Action item:
Set down exactly the lines below, starting at the one that contains "This screenshot has height=420, width=504." and ending at the one that contains "Given: Open the notifications bell", with both of those lines included and nothing else.

━━━━━ The data

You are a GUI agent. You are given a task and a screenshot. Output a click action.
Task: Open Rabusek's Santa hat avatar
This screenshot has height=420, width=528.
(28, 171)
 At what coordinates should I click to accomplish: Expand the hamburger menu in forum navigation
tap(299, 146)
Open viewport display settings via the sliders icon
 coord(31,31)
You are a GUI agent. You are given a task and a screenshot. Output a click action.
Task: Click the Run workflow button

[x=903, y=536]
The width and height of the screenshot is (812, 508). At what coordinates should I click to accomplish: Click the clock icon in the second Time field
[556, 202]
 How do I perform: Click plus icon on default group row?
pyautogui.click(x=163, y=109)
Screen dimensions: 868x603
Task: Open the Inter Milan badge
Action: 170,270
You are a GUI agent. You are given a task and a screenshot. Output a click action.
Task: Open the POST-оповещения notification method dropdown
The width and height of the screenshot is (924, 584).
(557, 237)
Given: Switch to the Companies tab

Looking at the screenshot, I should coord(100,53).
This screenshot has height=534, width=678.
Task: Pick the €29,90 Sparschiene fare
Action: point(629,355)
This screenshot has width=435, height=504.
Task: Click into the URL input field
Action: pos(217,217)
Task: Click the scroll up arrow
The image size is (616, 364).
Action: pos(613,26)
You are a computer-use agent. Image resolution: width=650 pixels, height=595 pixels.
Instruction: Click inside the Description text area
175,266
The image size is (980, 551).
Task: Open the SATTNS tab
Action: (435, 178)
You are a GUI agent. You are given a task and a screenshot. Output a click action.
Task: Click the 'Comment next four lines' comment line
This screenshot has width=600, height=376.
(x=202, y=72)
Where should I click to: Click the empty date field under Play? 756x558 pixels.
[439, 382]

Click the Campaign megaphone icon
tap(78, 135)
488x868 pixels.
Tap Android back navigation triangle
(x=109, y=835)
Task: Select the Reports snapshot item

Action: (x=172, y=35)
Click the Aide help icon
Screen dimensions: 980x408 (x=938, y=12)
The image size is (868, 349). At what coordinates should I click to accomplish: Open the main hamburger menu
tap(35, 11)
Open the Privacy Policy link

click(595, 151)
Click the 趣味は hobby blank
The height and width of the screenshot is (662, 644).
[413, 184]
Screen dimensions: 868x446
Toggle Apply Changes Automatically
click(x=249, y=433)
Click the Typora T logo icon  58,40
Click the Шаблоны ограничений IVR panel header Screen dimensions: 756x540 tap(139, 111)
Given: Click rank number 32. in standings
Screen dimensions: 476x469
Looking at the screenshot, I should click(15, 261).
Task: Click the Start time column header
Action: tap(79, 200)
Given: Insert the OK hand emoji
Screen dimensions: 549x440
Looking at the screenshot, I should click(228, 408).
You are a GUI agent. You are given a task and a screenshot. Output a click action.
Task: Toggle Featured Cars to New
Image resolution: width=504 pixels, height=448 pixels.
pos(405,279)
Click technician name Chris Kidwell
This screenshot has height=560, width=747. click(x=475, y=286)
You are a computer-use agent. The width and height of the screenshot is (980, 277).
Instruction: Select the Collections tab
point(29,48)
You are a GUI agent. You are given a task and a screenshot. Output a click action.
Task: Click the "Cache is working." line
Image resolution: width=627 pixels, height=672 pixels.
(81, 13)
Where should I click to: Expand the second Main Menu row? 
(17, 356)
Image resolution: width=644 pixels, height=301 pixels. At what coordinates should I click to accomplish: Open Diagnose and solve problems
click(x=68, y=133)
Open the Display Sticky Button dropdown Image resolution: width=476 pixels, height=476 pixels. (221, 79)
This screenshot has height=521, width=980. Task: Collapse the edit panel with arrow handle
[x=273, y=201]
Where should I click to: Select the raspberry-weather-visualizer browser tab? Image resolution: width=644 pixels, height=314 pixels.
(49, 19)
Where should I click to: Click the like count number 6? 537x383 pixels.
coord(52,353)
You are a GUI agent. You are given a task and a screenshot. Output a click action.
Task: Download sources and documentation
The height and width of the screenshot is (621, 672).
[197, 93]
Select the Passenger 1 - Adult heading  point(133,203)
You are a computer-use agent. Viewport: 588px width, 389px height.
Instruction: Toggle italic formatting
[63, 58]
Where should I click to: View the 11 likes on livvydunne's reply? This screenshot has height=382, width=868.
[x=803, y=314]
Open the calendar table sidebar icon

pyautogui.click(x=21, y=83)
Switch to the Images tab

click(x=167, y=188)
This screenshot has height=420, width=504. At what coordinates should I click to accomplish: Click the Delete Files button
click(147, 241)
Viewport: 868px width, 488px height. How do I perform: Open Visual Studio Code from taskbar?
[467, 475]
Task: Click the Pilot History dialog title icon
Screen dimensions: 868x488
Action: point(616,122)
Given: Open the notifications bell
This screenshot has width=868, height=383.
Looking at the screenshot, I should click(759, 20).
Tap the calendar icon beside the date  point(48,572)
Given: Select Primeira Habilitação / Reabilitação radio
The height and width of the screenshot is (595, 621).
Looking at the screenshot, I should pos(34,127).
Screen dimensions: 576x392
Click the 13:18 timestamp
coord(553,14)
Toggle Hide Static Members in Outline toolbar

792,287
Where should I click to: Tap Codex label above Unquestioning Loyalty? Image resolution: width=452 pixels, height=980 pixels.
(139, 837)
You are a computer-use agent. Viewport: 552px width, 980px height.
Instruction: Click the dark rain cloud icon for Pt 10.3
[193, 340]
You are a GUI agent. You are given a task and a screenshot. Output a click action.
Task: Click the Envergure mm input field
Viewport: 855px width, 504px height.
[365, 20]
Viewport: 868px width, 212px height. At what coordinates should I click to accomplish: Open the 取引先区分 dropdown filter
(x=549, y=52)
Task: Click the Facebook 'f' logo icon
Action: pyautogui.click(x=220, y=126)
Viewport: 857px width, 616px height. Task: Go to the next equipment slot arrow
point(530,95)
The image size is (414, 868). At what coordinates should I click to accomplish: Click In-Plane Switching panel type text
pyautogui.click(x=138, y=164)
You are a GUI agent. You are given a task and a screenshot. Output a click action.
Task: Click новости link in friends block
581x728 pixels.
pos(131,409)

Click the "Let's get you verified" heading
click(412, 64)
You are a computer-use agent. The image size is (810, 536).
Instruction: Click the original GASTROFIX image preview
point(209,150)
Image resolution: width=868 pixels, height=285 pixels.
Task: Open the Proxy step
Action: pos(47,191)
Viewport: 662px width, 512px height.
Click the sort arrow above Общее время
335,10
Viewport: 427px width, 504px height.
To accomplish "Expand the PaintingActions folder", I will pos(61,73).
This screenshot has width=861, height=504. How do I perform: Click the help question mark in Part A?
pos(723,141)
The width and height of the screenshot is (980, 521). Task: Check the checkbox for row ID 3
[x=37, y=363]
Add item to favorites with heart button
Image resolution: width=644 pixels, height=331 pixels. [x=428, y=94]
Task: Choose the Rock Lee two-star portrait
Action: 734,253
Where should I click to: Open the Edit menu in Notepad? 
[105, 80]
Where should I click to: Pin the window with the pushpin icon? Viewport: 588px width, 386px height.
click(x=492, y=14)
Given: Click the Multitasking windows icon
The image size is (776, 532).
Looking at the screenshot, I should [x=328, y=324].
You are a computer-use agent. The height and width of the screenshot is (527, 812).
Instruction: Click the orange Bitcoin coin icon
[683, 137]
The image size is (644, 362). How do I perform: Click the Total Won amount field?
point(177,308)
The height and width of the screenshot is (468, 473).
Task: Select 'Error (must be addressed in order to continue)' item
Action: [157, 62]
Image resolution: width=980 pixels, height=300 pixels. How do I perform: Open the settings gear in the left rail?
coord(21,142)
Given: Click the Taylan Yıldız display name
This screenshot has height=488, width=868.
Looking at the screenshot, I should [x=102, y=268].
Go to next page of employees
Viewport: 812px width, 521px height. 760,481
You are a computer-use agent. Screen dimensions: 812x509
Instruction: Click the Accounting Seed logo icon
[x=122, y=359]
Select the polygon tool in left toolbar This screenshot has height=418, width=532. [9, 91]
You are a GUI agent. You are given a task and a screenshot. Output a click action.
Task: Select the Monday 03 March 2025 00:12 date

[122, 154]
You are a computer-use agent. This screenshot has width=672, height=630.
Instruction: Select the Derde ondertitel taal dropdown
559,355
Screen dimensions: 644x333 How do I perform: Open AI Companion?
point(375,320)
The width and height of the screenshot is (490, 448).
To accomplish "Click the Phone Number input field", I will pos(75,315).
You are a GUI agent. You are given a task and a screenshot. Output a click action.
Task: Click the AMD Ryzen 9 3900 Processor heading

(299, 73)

━━━━━━━━━━

Answer box:
This screenshot has height=420, width=504. At what coordinates should I click to accomplish: Click the Delete Files button
click(147, 241)
Viewport: 868px width, 488px height. How do I perform: Open Visual Studio Code from taskbar?
[467, 475]
Task: Click the Pilot History dialog title icon
Screen dimensions: 868x488
Action: point(616,122)
Given: Open the notifications bell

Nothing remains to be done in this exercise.